Uplifting, emotional, and just plain hilarious, Robert Earl Stewart’s The Running-Shaped Hole may even inspire you to put down your fork and pick up those running shoes. No offence to forks.
Jay Onrait, TSN host and broadcaster
Robert Earl Stewart’s The Running-Shaped Hole is a memoir that speaks to the spirit of persistence, commitment, wisdom, and great wit. Stewart conjures up his hometown in a vibrant way, so that Windsor comes alive in your mind’s eye. At the core of it all, Stewart writes about the empty spaces within ourselves that we so desperately try to fill in. You don’t need to be a runner to read this book; it’s a story that will resonate with anyone who has come face to face with themselves in their quest to grow as a person.
Kim Fahner, author of These Wings
Running is much more than an endurance sport in Robert Earl Stewart’s wildly kinetic memoir. It’s a tour through the pitches and squeezes of the human soul. Running is surrender and transcendence, a bright flight through the mad tumble of moments that comprise our lives.

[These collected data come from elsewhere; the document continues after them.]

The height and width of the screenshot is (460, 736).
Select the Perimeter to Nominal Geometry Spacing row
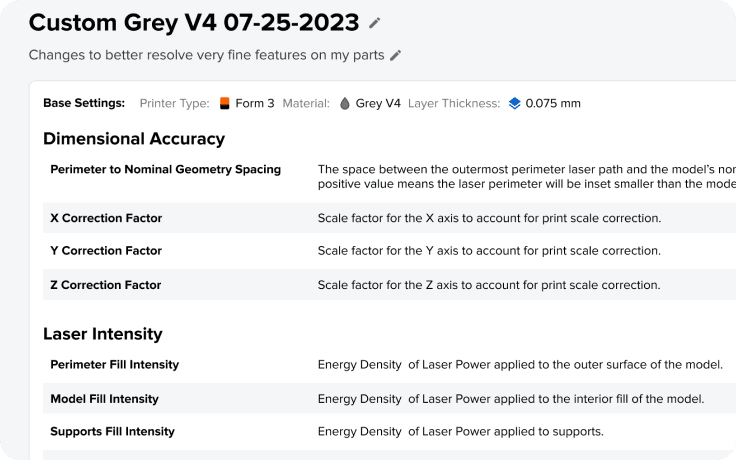tap(390, 176)
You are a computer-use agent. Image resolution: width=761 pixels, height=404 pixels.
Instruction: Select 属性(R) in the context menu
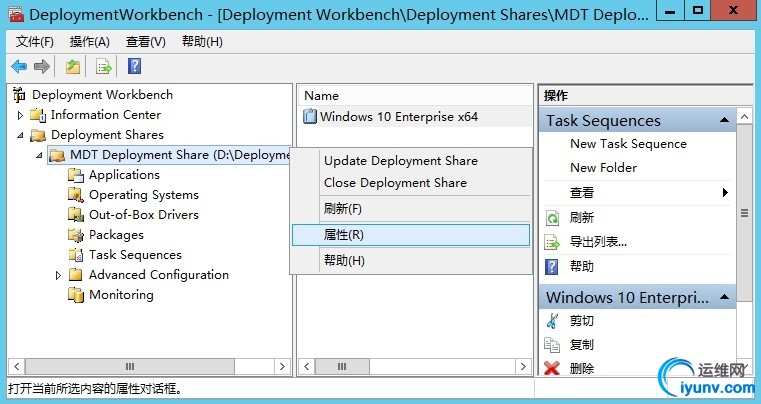click(x=344, y=235)
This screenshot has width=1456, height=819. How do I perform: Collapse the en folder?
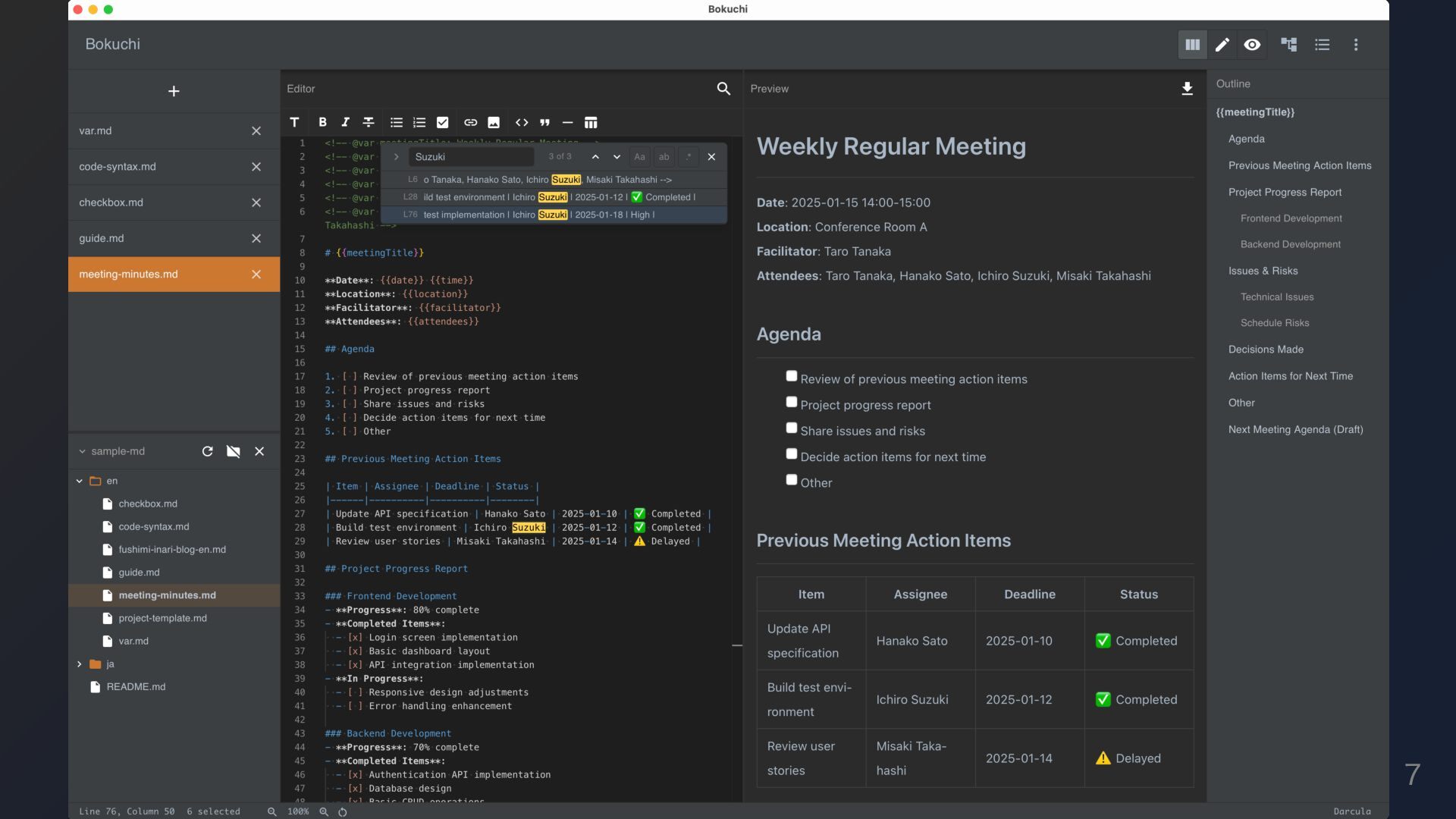coord(79,481)
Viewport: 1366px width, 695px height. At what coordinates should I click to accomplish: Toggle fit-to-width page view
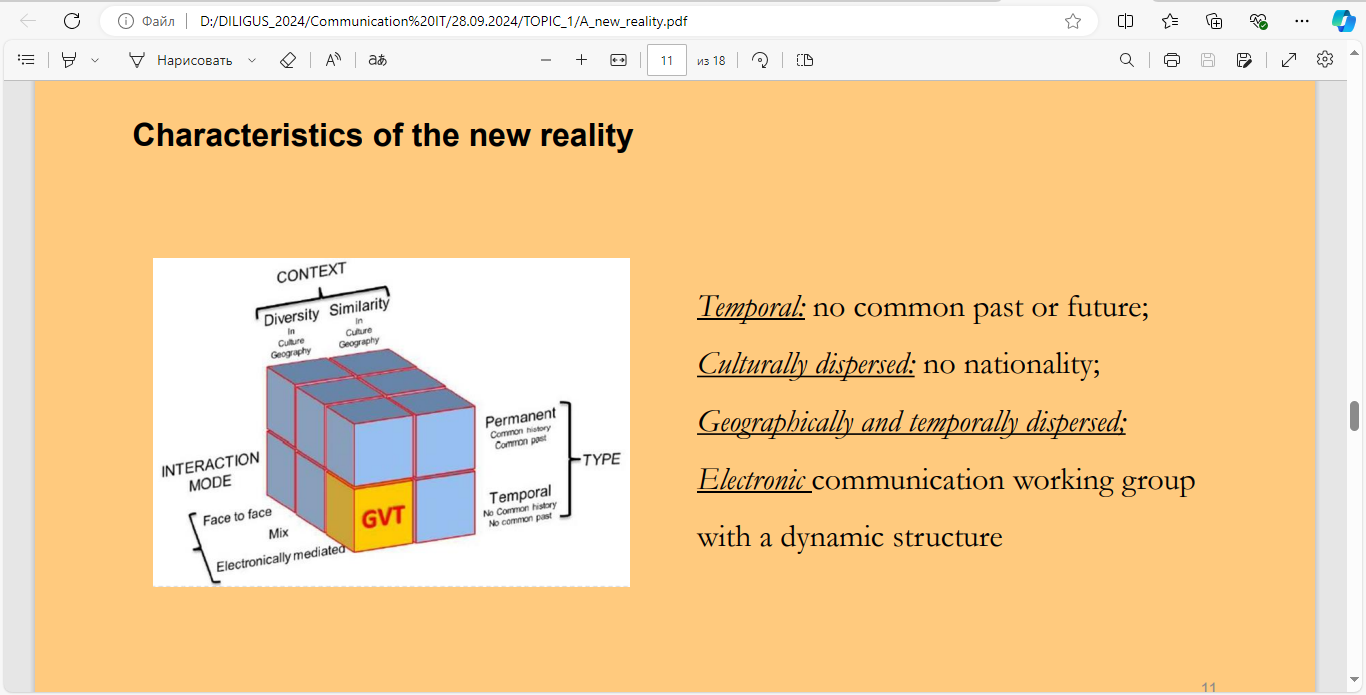(618, 60)
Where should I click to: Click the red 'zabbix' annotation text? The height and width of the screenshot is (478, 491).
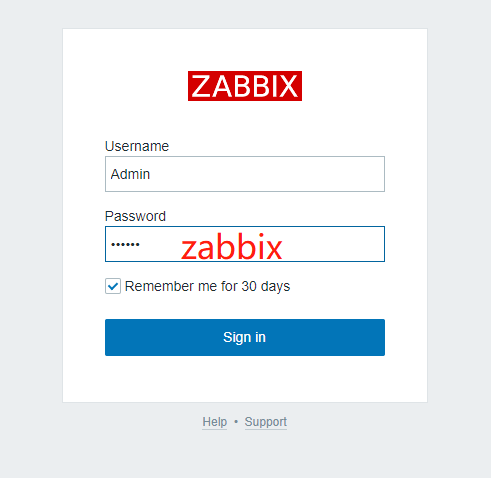tap(232, 247)
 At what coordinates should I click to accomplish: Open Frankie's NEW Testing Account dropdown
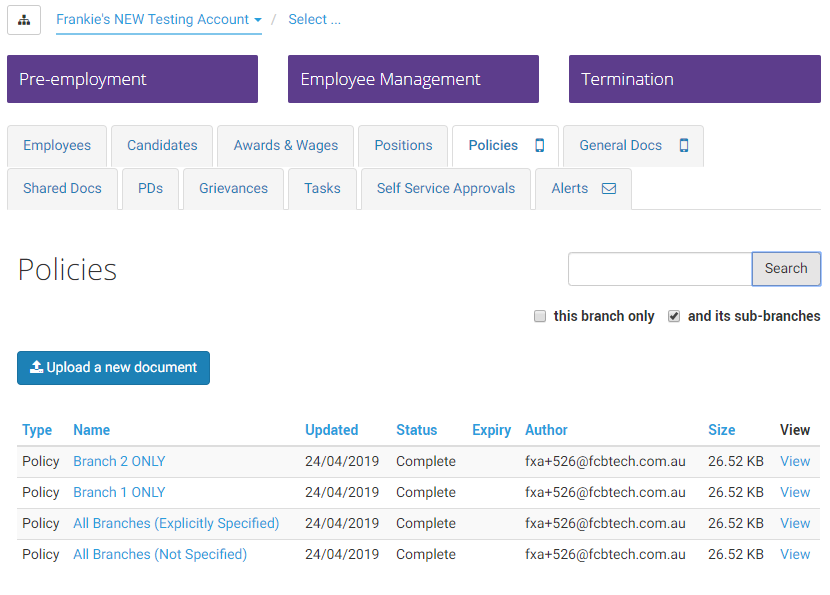[159, 20]
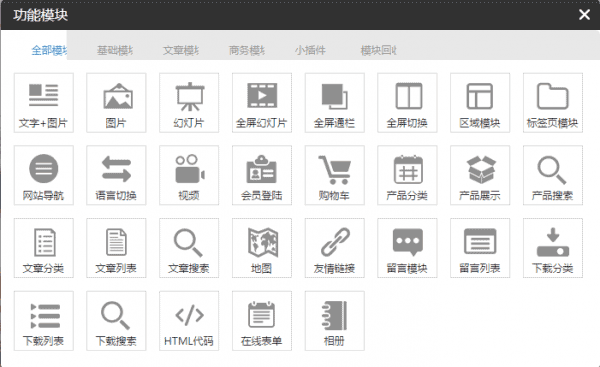Close the 功能模块 dialog
Screen dimensions: 600x367
click(x=584, y=15)
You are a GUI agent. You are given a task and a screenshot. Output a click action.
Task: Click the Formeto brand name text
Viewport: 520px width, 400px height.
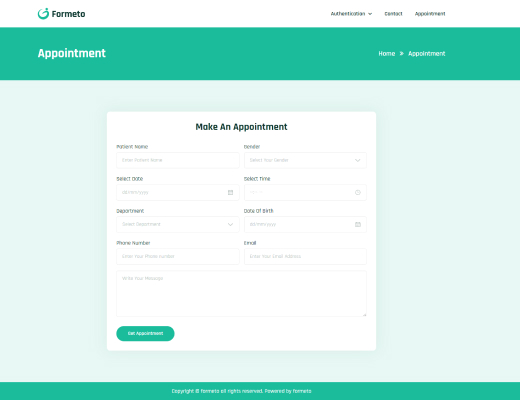coord(68,14)
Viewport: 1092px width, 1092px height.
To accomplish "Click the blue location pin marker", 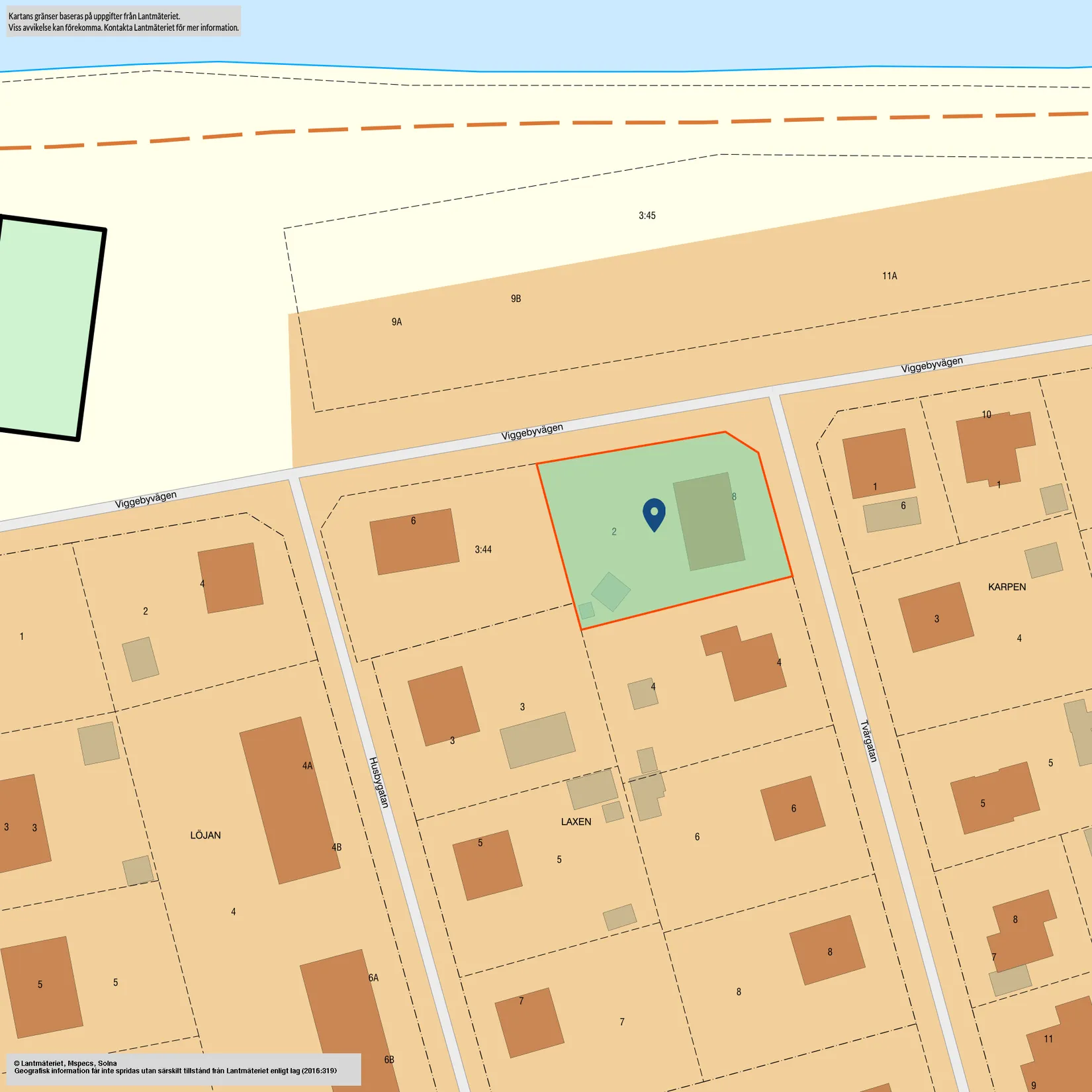I will tap(654, 514).
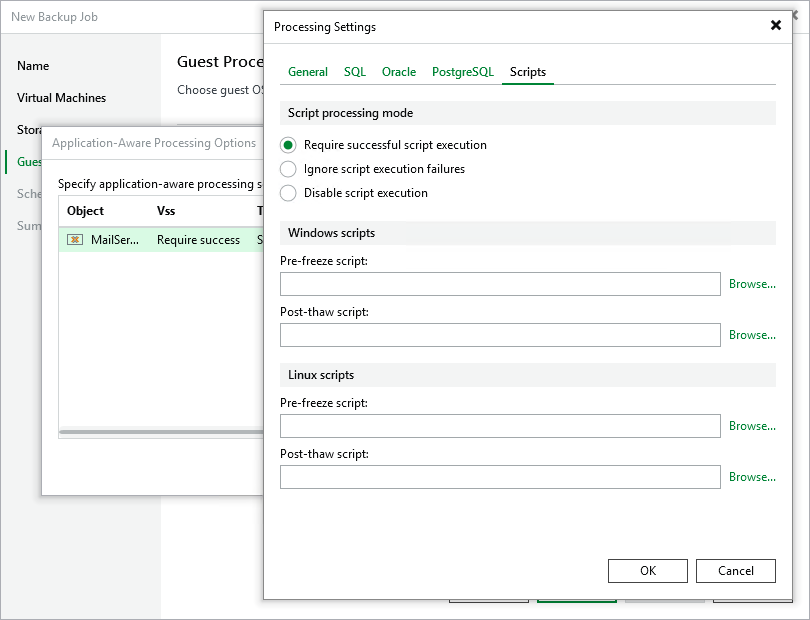Go to Virtual Machines wizard step
Screen dimensions: 810x620
[x=61, y=98]
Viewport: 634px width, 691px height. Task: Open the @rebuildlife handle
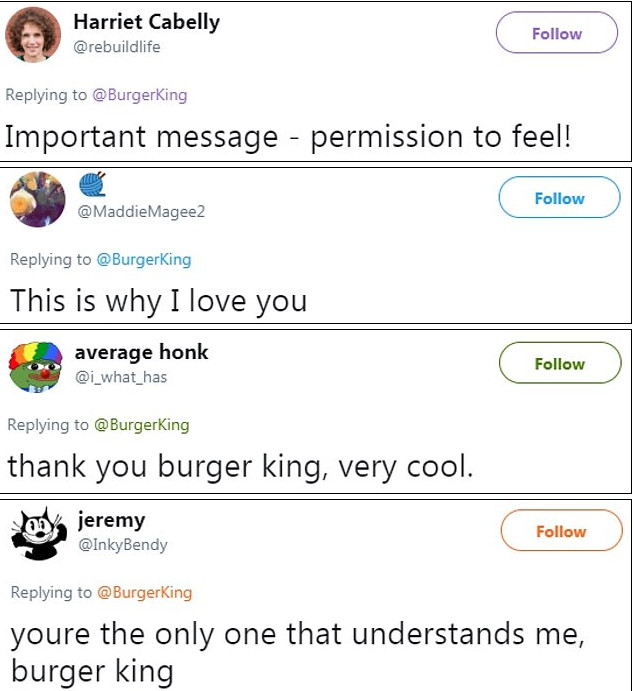pyautogui.click(x=117, y=47)
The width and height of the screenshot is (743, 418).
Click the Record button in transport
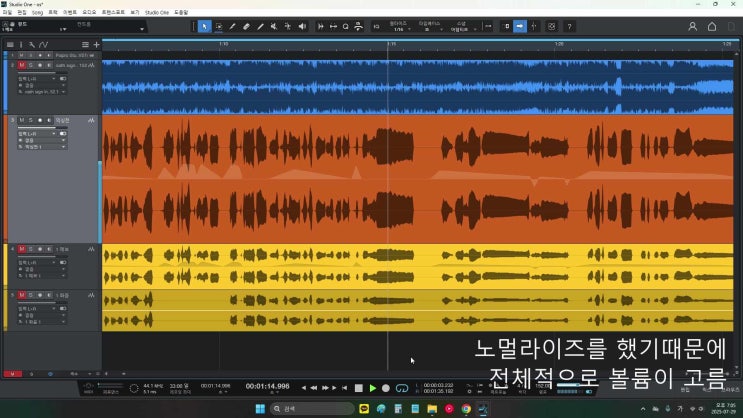coord(386,388)

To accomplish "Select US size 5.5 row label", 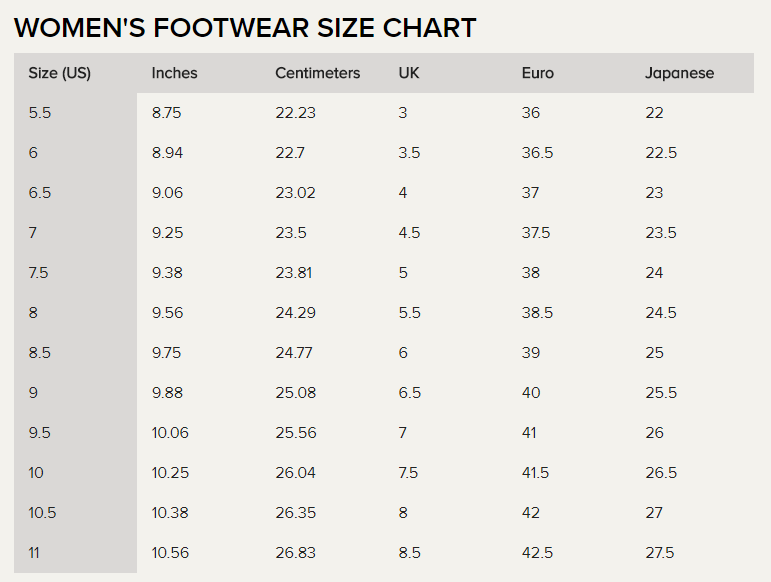I will click(x=40, y=113).
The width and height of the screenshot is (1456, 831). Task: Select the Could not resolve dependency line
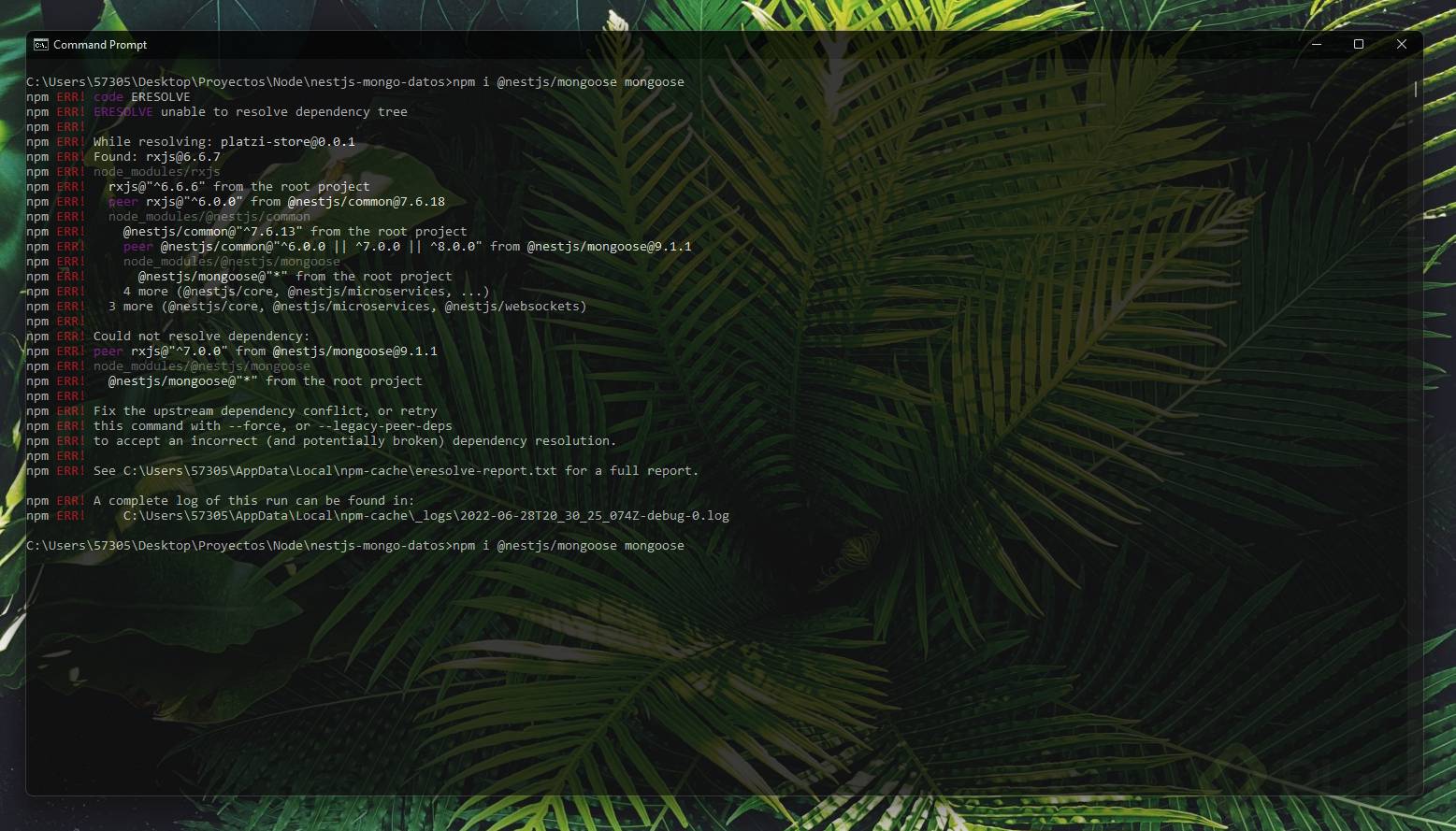click(202, 336)
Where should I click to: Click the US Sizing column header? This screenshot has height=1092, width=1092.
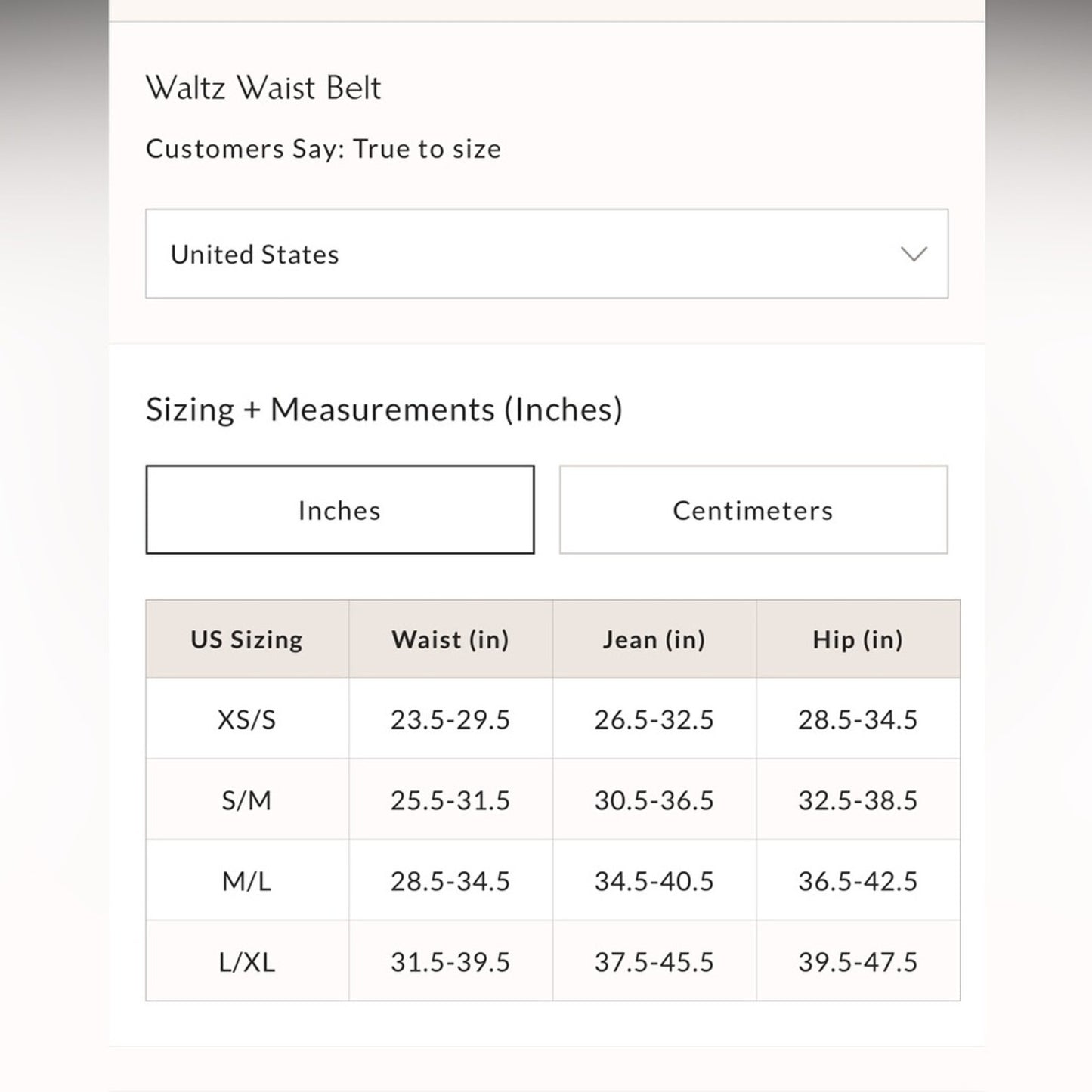pyautogui.click(x=247, y=639)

At turns harrowing, heart-rending, and gut-punch hilarious, The Running-Shaped Hole recounts how Stewart, through sheer bloody-mindedness, a rock-solid family, and chafed thighs, pulled himself from the pit of addiction onto a new path, one paved with grace, faith, and redemption. Sometimes, he reminds us, we need to fall down if we want to grow up.
David Whitton, author of Seven Down
This is a book about honesty, and family, and love, and health, and faith, and reading and writing and rock ’n’ roll, and Windsor. It’s also about running, kind of, and about gaining from our losses as we pound the pavement together. Robert Earl Stewart’s big heart beats on every page and the beautiful intimacy of his writing carries us across the border that so often separates us from ourselves and the people we live with. The Running Shaped Hole is a memoir that will move you, literally, and in all the more important ways, too.
Alexander MacLeod, Giller Prize-shortlisted author of Light Lifting
Robert Earl Stewart’s The Running-Shaped Hole is a deeply personal memoir that you’ll love whether you run or not, weaving mind, body, city, love, and faith together. A story about figuring it out and running toward something rather than away in Windsor, a post-industrial city that’s as much a character in the book as the people are.
Shawn Micallef, author of The Trouble with Brunch: Work, Class and the Pursuit of Leisure
Robert Earl Stewart’s compelling and moving memoir is at once a deeply personal search for redemption — unnameable obsessions manifesting in booze, overeating, and finally an unexpected reckoning with the criminal courts — and a tale of running-as-obsession in which any runner will hear the echoes of their own footfalls. Ultimately, we run to run — but we never outrun ourselves.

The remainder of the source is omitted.